Это был никакой не Речной вокзал.
– Что? – спросил Батурин и посмотрел в окно. За окном виднелись низкий заборчик, ступеньки и кованые железные ворота, а за ними дом, похожий на океанский лайнер, и будка со шлагбаумом, а в будке охранник. – Куда ты меня привезла?!
– К себе, – заявила Аллочка решительно и, дернув, отшвырнула привязной ремень. Ремень поехал вверх с приятным звуком. – Я привезла тебя к себе домой.
Батурин помолчал.
– Зачем?
– Затем, что я не доеду до твоего б…кого Речного вокзала! – закричала она и заплакала. Вернее, она не заплакала, а слезы сами по себе хлынули из ее глаз и стали капать Батурину на руки, очень горячие, очень тяжелые.

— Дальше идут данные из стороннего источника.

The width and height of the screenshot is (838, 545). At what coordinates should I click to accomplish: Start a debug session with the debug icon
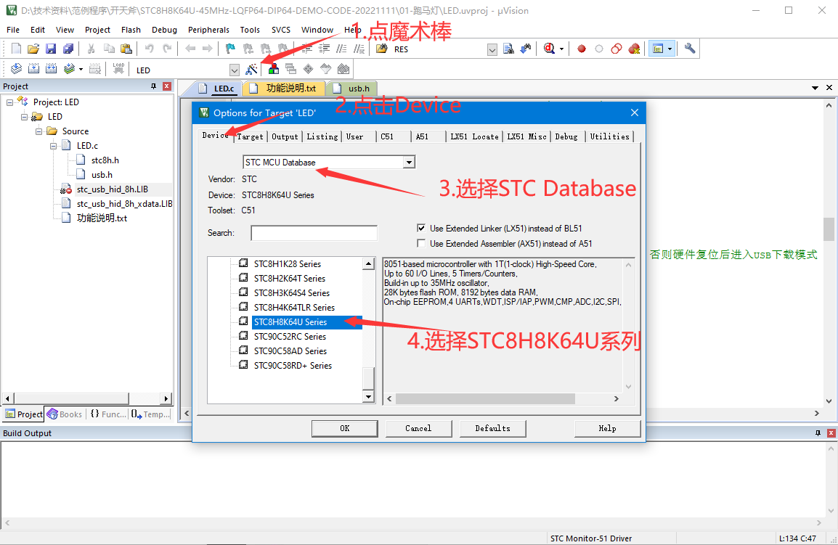tap(548, 49)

Он стал вытирать их, потому что боялся слез.
Мама умерла, и все соседские тетки утопали в слезах. Ему было семь лет, когда он понял очень отчетливо, на всю оставшуюся жизнь: раз слезы, значит, горе, сравнимое с тем, что было у него, когда умерла мама.
– Прости, пожалуйста, – забормотал он, хотя ни в чем не был виноват, – конечно. Раз ты не можешь. Конечно. Не надо было меня ждать так долго. Ты сильно перенервничала, я знаю.
– Я не перенервничала! – выкрикнула она злобно и бросилась на него.
Ее губы обрушились на его губы, и она стала целовать его так, как никто и никогда в жизни его не целовал. Она почти кусалась, прижималась, выбравшись из своего сиденья, и ему пришлось подхватить ее и прижать, чтобы она не упала. Черные волосы лезли ему в лицо, шелковые тряпки ее костюма задирались, открывая стройные бедра, и когда ладонями он почувствовал ее кожу – горячую, как давешние слезы, – в голове у него что-то произошло.